Prima della Bibbia c'era un mondo più antico: la Mesopotamia, con i suoi dèi, i suoi miti di creazione, le sue lotte cosmiche e il suo diluvio universale. È da quel patrimonio remoto che l'Antico Testamento eredita immagini, simboli e strutture narrative, trasformandoli però in qualcosa di radicalmente nuovo.
Il Mito Ritrovato ricostruisce questo passaggio decisivo. Il testo di Domenico Bassi (1899), qui restituito in una forma limpida e fedele, introduce il lettore nell'immaginario assiro‑babilonese; il commento che lo accompagna mette in relazione quei racconti con le pagine bibliche, mostrando continuità, rotture e metamorfosi.

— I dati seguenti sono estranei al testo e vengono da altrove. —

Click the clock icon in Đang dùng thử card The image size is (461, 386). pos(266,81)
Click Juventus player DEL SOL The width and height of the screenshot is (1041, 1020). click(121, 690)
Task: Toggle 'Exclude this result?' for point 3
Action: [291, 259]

Dalla Creazione all'Epopea di Gilgamesh, dalle assemblee divine al monoteismo nascente, emerge un quadro sorprendente: la Bibbia non ripete i miti mesopotamici, li assume, li rielabora e li supera, trasformando un'antica cosmologia politeista in una visione etica e teologica senza precedenti.
Un libro per chi studia teologia, storia delle religioni e Vicino Oriente antico, e per chiunque desideri comprendere come la Bibbia sia nata da un mondo di miti e, proprio attraversandolo, abbia inaugurato un nuovo modo di pensare Dio e l'uomo.